Comfort looks innocent. It feels deserved. Yet it may be one of the most powerful forces quietly undermining our values, our leadership, and our ability to build regenerative systems.
Most of us don’t walk away from what we believe in because we stop caring.
We walk away when living those values starts to cost us time, effort, patience or ease.
We see this dynamic clearly in the success of business models built entirely around convenience. Cheap. Fast. Effortless. They thrive not because people are unethical, but because comfort has been engineered, marketed, and normalised as the ultimate value proposition.
For years, entrepreneurs were told that “good business” means removing every possible friction for the customer. And we succeeded; perhaps too well. We have created markets where ease is rewarded more than ethics, speed more than substance, and price more than impact. Caring now requires effort, and effort has become the one thing our systems are designed to avoid.
This logic doesn’t stop with consumers. It seeps into leadership decisions, supply chains, governance models, and strategy choices.
In leadership and business, comfort rarely shows up as a conscious choice. It hides behind words like efficiency, convenience, and making things easier. It often sounds reasonable:
- “We don’t have time for this right now.”
- “The market isn’t ready.”
- “Let’s not overcomplicate things.”
- “We need quick wins.”
None of these are wrong on their own. But together, over time, they form an invisible operating system. It subtly prioritises ease over alignment, and short-term relief over long-term value.
The uncomfortable truth is this: many decisions that keep organisations stuck are not driven by bad intent, but by an unexamined preference for comfort.
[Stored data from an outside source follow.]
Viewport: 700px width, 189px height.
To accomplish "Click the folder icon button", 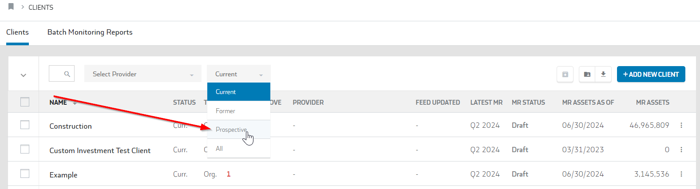I will [587, 75].
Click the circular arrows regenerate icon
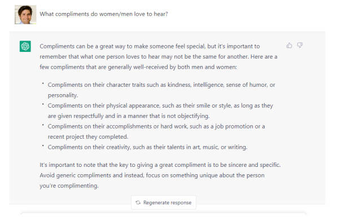The image size is (351, 221). (138, 202)
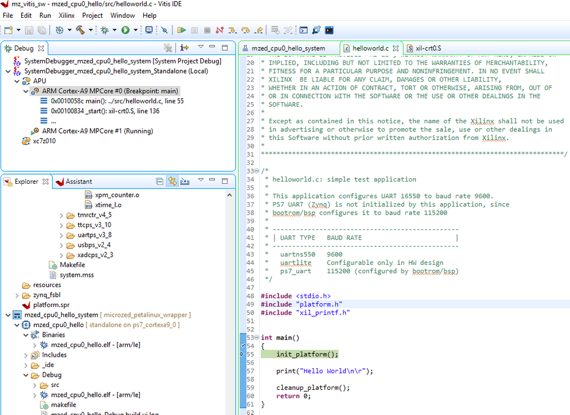Click the init_platform(); code line
Viewport: 570px width, 415px height.
tap(307, 354)

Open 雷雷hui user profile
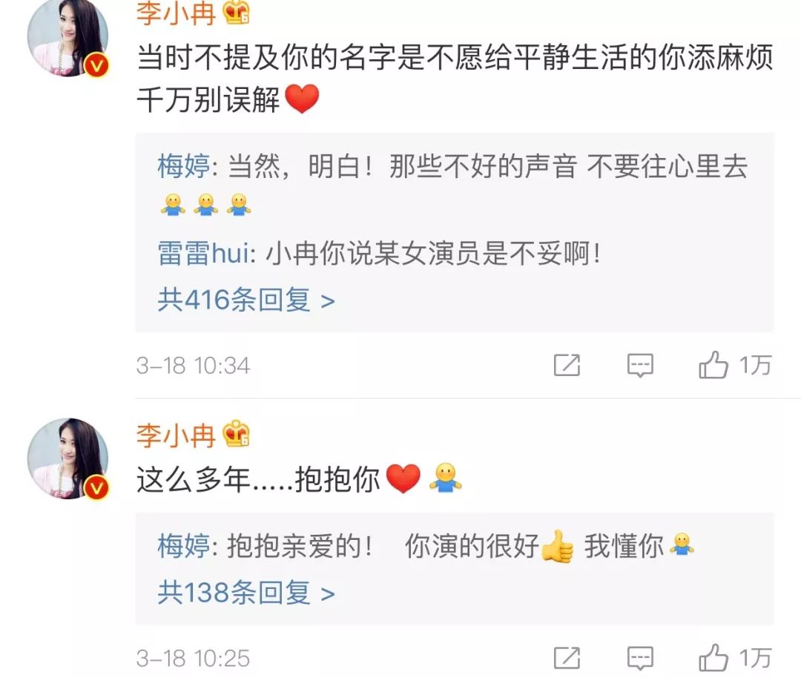(203, 254)
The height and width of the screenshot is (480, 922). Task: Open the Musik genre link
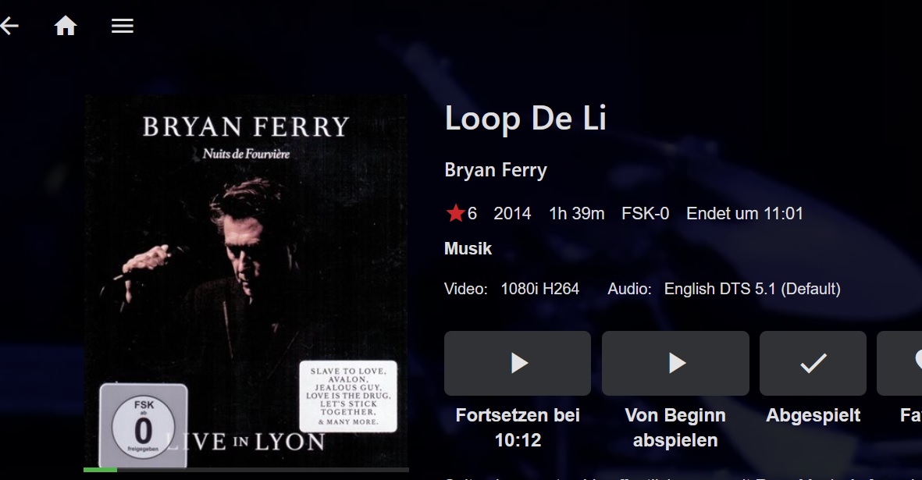click(468, 248)
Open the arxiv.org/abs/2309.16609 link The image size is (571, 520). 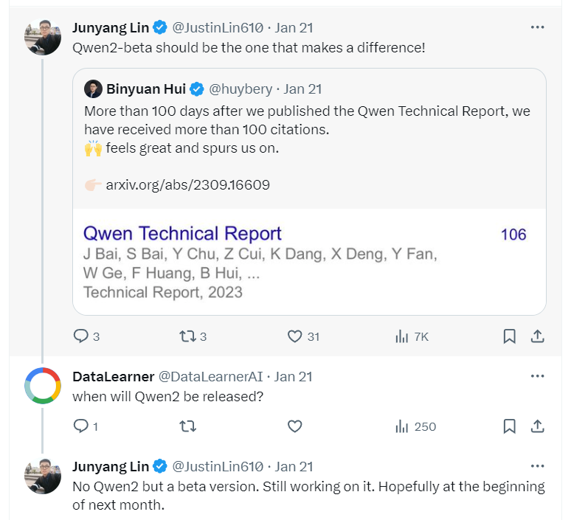point(187,185)
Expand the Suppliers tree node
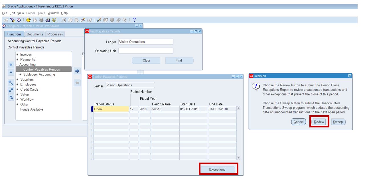367x182 pixels. [x=17, y=79]
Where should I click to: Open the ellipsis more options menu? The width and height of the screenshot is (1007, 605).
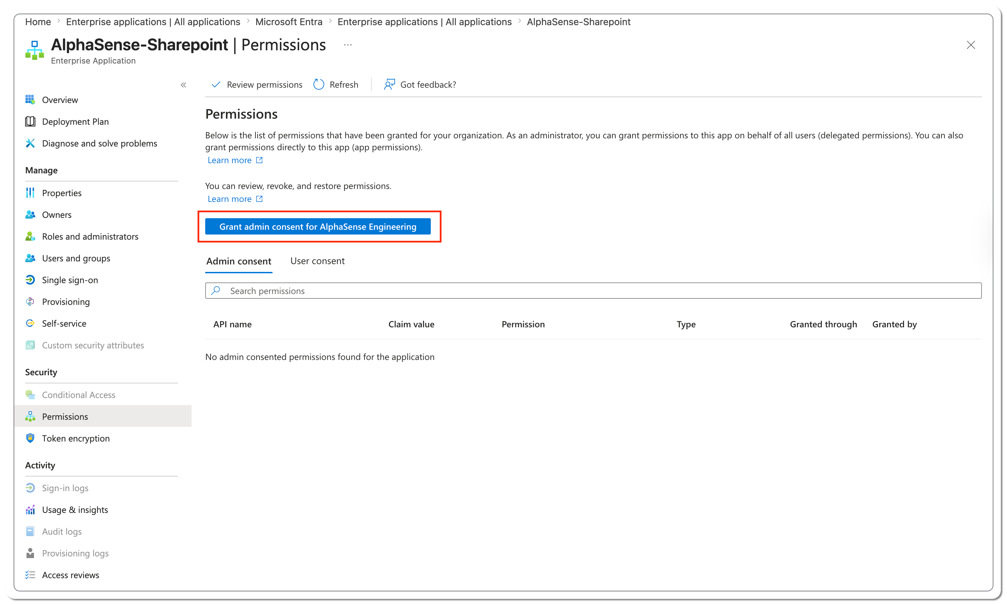[347, 45]
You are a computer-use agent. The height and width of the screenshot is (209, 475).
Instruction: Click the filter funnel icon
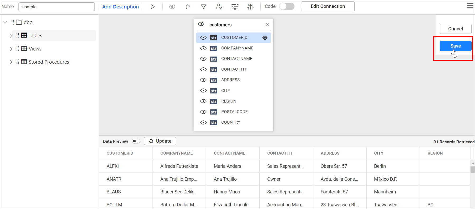click(x=203, y=7)
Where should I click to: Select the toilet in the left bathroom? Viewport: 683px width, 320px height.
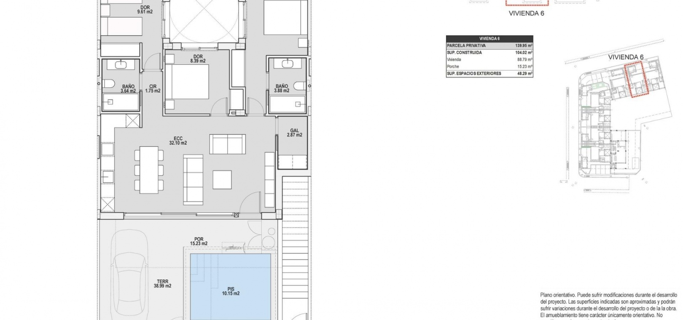pyautogui.click(x=107, y=84)
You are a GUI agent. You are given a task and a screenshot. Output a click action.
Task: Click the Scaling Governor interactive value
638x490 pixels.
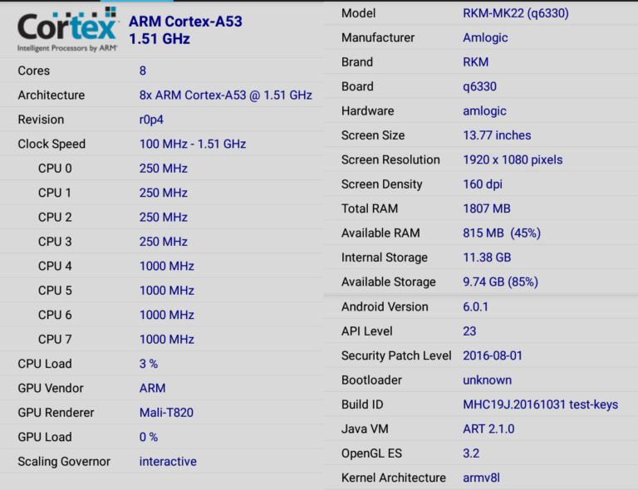168,461
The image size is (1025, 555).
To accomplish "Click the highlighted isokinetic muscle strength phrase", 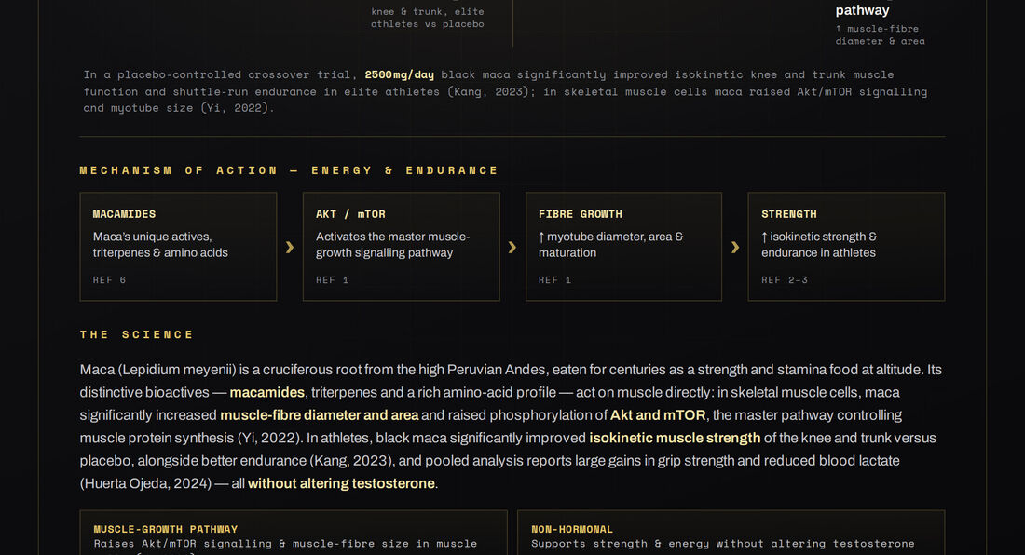I will pos(675,438).
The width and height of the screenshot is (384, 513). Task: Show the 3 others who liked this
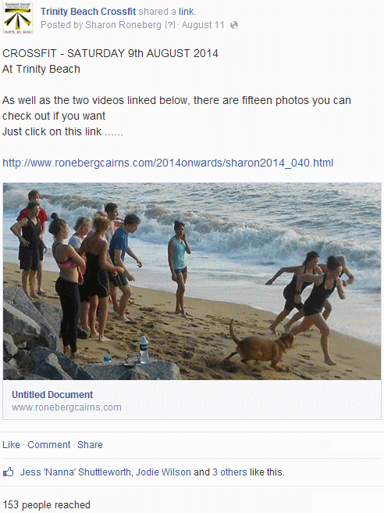[x=229, y=472]
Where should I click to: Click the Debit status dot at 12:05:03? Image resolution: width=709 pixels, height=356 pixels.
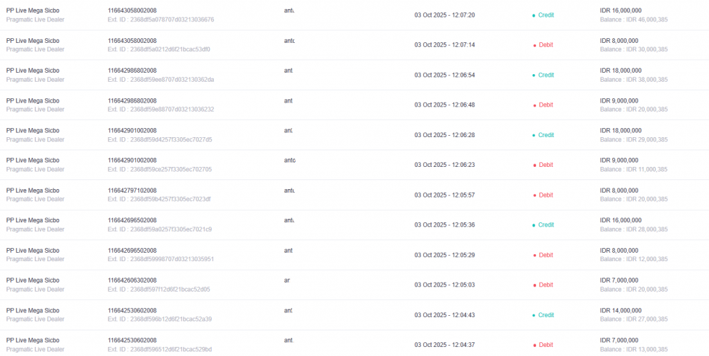pos(535,285)
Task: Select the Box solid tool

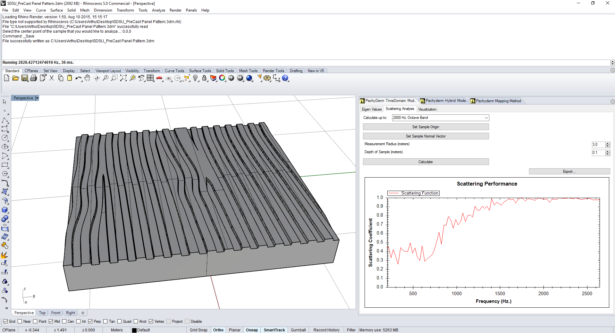Action: 5,210
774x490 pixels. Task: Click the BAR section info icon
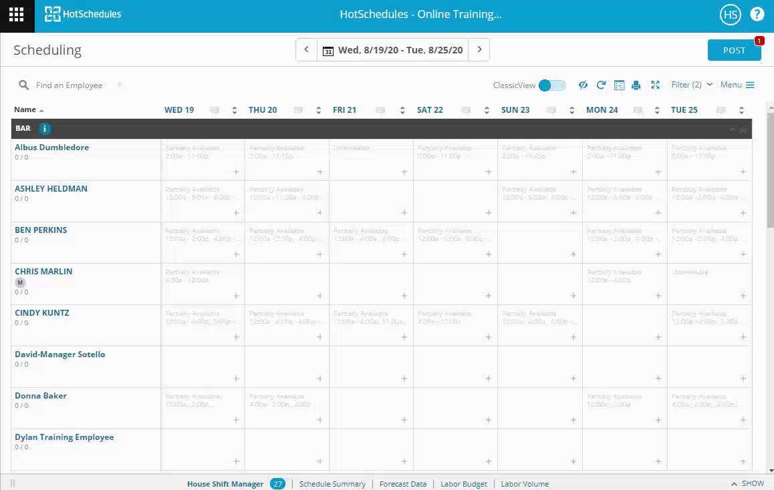pyautogui.click(x=45, y=129)
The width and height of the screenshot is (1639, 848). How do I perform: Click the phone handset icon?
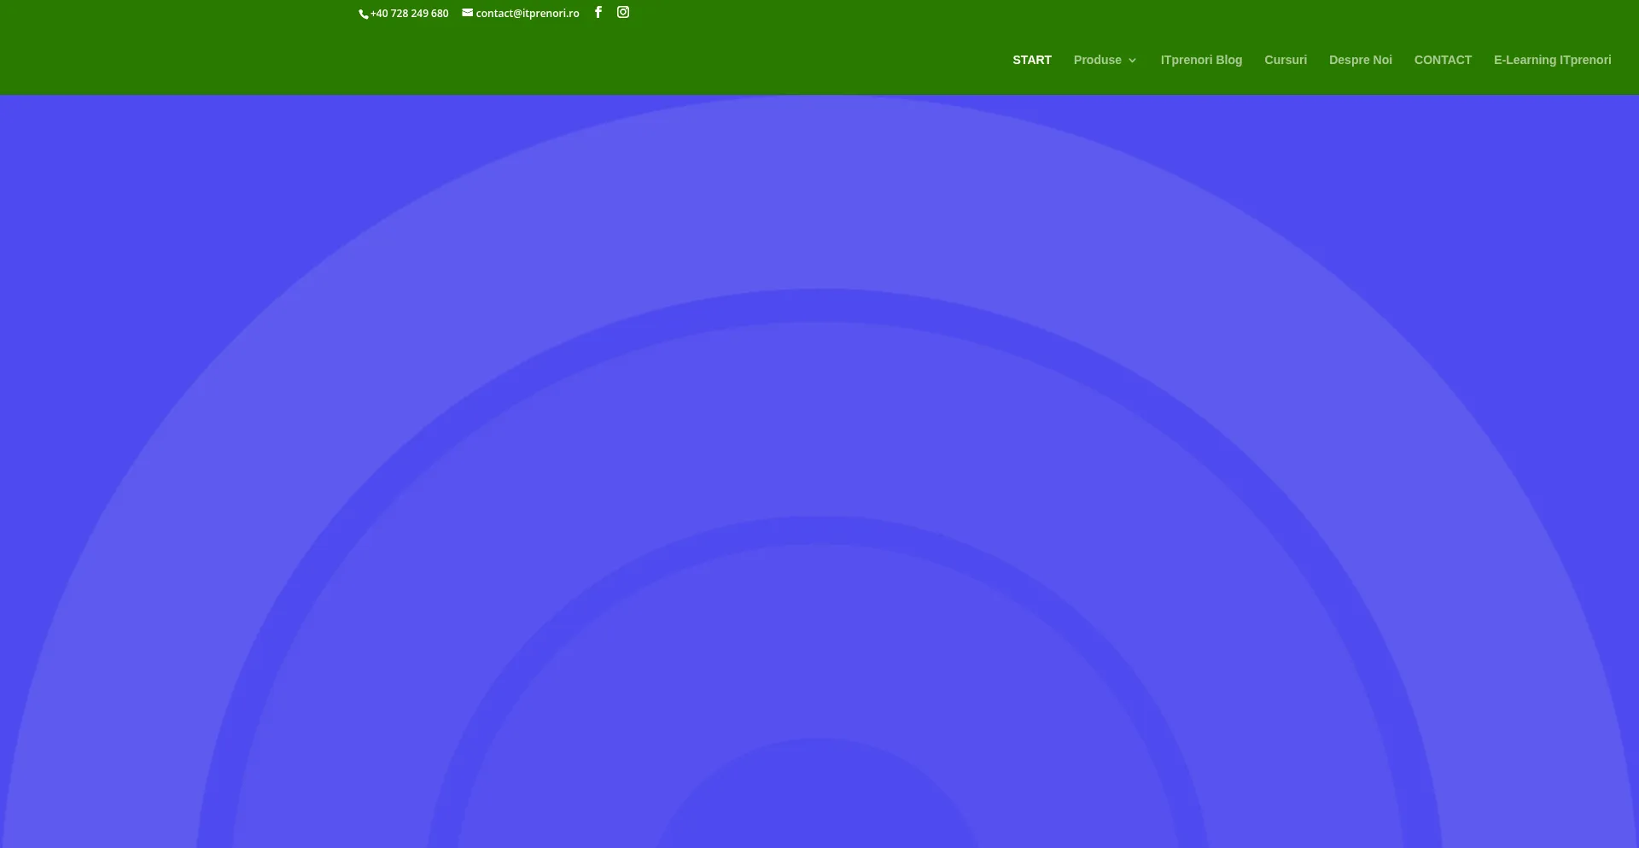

I believe most leaders genuinely care about sustainability, wellbeing, fairness, or long-term impact. The issue is that those values often become conditional. We support them as long as they:
- don’t slow us down,
- don’t disrupt existing models,
- don’t introduce friction,
- don’t require us to sit with uncertainty or resistance.
The moment they do, we postpone, soften, or reframe them into something more manageable. Not because we don’t believe, but because full alignment asks more of us than we are willing to face.
Regenerative change — in organisations, food systems, or economies — inevitably introduces friction. It asks leaders to:
- hold complexity instead of simplifying it away,
- resist short-term incentives,
- stay present when outcomes are uncertain,
- engage with interests that don’t neatly align.
This is where comfort quietly becomes a liability, because meaningful change rarely happens in its presence. What we often call “resistance to change” is, at its core, resistance to discomfort.
Perhaps the real leadership challenge of our time is not a lack of vision or ambition, but an honest look at the role comfort plays in our decisions. Because the moment comfort consistently outweighs conviction, values slowly turn into slogans, and transformation remains just out of reach.
So here’s a question worth asking:
Where, in your leadership or organisation, are decisions shaped more by comfort than by what you truly believe matters, and what might change if you chose alignment even when it’s uncomfortable?